A few weeks ago, I noticed that former EDD Stacey Ybarra was making some wild claims on her LinkedIn profile. One of them was that she herself concocted “over eight” economic impact reports for “potential business prospects” while she was here sucking on the public tit to the tune of over $100,000 in salary and benefits.
Of course, she’s long gone now and the Business Pork is still completely empty – despite her making it her “number one job” to find a tenant. In fact, you’d be hard-pressed to point a finger to a single accomplishment by her during her 18 month stint which cost the taxpayers around a quarter-million in expenses!
I figured since she was long gone and had accomplished nothing, it was safe to ask for those “over eight” economic impact studies she supposedly created. I figured wrong!

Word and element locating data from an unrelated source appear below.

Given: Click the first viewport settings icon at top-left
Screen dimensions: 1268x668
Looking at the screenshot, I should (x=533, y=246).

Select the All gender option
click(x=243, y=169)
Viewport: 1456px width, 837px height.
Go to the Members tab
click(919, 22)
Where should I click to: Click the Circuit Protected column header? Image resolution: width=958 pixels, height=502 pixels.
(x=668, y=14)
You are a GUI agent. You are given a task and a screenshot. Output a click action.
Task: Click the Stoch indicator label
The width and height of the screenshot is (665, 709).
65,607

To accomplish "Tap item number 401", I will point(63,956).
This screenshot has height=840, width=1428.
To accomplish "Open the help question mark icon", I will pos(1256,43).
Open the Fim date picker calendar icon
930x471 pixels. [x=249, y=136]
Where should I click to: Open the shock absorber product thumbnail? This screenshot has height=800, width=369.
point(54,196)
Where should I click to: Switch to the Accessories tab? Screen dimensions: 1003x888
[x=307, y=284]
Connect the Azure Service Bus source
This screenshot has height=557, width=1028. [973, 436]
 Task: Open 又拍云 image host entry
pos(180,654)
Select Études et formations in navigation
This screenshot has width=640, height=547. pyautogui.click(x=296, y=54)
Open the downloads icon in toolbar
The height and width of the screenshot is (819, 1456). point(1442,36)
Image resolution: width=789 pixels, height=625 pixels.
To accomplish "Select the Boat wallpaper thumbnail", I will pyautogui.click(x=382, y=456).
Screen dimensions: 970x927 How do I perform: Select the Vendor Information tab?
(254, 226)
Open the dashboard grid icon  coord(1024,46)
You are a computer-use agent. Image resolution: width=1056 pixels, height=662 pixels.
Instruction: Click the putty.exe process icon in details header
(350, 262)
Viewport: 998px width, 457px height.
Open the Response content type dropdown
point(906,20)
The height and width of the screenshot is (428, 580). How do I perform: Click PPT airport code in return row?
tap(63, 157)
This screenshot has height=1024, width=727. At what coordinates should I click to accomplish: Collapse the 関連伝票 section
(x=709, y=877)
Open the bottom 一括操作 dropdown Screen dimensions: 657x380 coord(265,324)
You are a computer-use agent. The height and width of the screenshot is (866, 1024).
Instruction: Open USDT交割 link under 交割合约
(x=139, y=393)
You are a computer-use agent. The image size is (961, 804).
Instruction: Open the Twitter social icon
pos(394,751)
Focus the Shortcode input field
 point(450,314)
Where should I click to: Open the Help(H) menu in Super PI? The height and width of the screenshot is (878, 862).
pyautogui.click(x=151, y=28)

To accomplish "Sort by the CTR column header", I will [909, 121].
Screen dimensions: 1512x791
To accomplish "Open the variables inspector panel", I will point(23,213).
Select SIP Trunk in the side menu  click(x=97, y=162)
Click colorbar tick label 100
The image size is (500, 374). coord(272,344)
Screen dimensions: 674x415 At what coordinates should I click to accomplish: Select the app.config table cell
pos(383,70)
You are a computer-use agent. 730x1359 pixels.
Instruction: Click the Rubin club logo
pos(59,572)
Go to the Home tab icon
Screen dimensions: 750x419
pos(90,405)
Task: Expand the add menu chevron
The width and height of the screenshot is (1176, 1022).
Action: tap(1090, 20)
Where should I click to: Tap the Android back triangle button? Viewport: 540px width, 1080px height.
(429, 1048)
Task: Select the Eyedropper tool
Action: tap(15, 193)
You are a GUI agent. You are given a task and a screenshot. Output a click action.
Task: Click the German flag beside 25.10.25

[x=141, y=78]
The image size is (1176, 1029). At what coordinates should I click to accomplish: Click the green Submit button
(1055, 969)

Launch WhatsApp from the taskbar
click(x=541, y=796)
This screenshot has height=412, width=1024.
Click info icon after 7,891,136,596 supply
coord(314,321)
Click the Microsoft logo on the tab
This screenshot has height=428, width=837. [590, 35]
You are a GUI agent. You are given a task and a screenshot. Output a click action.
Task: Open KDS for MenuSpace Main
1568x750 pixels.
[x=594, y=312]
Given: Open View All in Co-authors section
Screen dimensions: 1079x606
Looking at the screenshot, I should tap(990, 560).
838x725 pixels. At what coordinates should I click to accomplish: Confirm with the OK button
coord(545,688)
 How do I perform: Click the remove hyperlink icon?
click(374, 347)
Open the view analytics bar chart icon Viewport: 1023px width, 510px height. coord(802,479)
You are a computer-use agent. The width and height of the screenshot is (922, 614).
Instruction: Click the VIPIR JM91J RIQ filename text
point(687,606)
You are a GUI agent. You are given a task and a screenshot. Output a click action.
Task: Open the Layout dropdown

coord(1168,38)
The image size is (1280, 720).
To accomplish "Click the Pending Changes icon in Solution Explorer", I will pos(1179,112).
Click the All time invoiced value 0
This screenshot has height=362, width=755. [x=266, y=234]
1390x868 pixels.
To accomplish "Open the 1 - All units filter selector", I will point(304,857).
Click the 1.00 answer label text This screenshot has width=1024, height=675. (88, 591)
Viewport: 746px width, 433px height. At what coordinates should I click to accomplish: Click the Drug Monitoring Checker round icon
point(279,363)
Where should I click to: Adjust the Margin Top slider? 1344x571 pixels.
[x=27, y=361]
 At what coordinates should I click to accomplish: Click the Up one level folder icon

As usual, the city’s overpaid, hack attorney JC Brown went running to the Texas AG with her usual line: “the City is of the opinion that the requested information is exempted from disclosure by a statutory exemption set forth in Chapter 552″
The LEDC is a gigantic circus run by head clown Misti Talbert. Talbert used to TALK a lot about “transparency” when she was mayor, but that’s all it was: talk. The truth is, it serves their purposes to keep everything hidden away from prying eyes, because otherwise people might be shocked at just how incompetent they really are.
Oh well. Eventually they WILL get a business in the Business Pork. It will be a horrible deal and the wages will be no better than anyplace else in town, but it will happen. THEN, after the “deal is done” and the prospect moves in, they will no longer be able to make their claims of secrecy because of “negotiations” – they will HAVE to let the taxpayers look at the deal they struck…and it will be glorious. I plan on roasting them for weeks when that happens.
Reminder: as usual, the LEDC will skip their monthly December meeting on the 18th because “holidays” – which means the year 2024 will come to a close without any tenants in the $7.4 million Business Pork. However, you WILL notice they are currently in the process of putting up two entrance signs (cost: $37,000) to mark the wildly overpriced goat pasture.